一方、「生きづらさが何によって解消したのか」という問い(複数回答)に対し、最も多かった回答が「安心できる居場所が見つかったとき」で42.2%だった。

以下、「こころの不調や病気が改善したとき」(41.4%)、「自己肯定感を獲得したとき」(37.9%)と続いた。「就職したとき」は13.2%と、最も低かった。

ひきこもり当事者が語る生きづらさは、就職によって改善されるとはかぎらないことがわかる。

松山大学の石川良子准教授は「今回の調査の一番の成果は、これまで語れなかった人たちの声を多く集めたことにある」と指摘したうえで、次のように語る。

「集まった940人の声をどう活かすのか。単に支援のあり方を変えるだけにとどまってしまっては、『働いて稼げてこそ一人前の大人である』『ひきこもる人は弱い人たちで、支援される対象なんだ』という今の社会の価値観を維持することになってしまう」。

◆ 抽出項目 ◆
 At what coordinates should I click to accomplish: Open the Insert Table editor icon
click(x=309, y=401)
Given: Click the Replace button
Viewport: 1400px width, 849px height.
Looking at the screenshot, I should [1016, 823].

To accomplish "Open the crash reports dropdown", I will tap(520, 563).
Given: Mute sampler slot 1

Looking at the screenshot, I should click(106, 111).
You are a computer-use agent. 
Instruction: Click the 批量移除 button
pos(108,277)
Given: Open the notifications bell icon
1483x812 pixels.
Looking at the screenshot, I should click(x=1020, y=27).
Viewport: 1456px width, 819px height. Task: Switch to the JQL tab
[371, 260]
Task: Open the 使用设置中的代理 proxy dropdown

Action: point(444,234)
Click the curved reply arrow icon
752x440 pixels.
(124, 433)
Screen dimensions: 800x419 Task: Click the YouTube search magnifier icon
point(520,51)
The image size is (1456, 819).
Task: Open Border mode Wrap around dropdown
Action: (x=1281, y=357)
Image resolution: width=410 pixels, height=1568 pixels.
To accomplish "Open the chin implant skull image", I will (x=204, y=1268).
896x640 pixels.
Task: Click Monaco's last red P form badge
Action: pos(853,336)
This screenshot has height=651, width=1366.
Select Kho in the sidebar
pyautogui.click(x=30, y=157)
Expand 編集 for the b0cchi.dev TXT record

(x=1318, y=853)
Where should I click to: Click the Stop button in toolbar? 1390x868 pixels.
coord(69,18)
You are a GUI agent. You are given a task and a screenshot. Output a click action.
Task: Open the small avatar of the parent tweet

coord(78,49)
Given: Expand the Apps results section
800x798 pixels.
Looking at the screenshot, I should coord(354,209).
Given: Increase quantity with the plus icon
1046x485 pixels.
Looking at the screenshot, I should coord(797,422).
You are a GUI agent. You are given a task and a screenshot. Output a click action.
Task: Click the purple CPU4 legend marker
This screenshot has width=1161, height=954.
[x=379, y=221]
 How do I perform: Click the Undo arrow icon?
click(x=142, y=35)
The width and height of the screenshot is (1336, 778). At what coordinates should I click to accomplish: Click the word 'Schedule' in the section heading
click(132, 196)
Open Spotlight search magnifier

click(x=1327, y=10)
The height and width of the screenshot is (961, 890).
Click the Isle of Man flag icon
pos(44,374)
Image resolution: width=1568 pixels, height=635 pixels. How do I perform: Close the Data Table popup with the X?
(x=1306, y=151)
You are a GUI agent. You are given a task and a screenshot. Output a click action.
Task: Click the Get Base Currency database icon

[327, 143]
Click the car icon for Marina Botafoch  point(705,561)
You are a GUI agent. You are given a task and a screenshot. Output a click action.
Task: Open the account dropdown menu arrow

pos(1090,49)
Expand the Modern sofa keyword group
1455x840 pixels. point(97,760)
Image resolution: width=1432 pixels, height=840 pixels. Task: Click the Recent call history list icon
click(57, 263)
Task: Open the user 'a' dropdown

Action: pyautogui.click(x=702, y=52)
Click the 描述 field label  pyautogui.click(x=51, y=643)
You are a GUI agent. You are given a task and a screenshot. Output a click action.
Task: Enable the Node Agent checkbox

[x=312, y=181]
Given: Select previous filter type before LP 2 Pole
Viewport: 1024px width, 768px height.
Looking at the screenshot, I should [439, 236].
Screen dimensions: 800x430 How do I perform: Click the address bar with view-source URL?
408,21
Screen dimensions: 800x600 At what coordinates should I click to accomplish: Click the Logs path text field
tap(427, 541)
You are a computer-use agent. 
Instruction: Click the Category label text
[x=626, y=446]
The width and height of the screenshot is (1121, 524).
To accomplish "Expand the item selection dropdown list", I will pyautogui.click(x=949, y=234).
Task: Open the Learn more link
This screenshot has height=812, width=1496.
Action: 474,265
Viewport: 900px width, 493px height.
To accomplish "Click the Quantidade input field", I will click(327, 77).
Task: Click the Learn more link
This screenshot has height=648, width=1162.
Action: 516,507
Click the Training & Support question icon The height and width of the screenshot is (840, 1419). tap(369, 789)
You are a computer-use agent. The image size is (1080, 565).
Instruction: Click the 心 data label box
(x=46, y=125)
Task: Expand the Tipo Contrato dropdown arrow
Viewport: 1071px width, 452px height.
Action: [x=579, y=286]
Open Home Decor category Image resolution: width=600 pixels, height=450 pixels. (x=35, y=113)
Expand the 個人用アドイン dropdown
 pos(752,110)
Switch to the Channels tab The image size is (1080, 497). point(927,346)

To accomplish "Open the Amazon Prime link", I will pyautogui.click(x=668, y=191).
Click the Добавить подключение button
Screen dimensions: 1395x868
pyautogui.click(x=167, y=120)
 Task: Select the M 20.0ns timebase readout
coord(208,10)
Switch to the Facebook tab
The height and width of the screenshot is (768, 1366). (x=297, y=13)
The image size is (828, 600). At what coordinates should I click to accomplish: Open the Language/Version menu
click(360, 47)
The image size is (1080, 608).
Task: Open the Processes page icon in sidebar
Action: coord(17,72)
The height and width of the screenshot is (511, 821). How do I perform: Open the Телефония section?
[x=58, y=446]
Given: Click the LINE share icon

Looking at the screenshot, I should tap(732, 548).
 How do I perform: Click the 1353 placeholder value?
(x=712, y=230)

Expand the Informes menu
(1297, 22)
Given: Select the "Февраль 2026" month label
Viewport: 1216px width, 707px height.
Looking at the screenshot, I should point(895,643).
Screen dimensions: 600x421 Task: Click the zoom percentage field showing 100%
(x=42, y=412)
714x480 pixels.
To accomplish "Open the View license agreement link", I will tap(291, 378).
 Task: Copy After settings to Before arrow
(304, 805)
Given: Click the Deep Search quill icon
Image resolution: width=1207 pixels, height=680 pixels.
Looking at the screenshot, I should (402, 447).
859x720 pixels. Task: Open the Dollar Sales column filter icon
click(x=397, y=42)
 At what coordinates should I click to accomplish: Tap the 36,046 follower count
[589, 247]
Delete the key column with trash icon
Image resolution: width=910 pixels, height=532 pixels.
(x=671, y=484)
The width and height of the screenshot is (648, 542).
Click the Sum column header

◆ 課題 ◆
**1.** ひきこもり当事者の生きづらさに関する調査の文章によると、「生きづらさが何によって解消したのか」という問いに対して最も多かった回答は何で、その割合は何%でしたか。
**2.** ひきこもり当事者の生きづらさに関する調査の文章を、最後の一文の後から書き進めてください。

◆ 解答 ◆
**1.** 「安心できる居場所が見つかったとき」で、42.2%でした。

**2.**
ひきこもり開始、22歳が最多

ひきこもりは、えてして不登校の延長また並列するものと扱われることも多い。

ところが、今回の調査結果をみると、「現在もひきこもりである」と回答した当事者が最後に在籍した学校は「大学」が39.4%と最も多く、「短大」(6.9%)「大学院」(2.5%)と合わせると、半数近くが高等教育機関へ進学後にひきこもりになっていることがわかる。また、ひきこもり開始年齢は「22歳」がもっとも多かった。

また、ひきこもり期間の平均を年代ごとに見ていくと、年代が上がるごとに長期化する傾向が見られた。10代の平均は2.5年だが、60代になると22.3年だった。

(東京編集局・小熊広宣)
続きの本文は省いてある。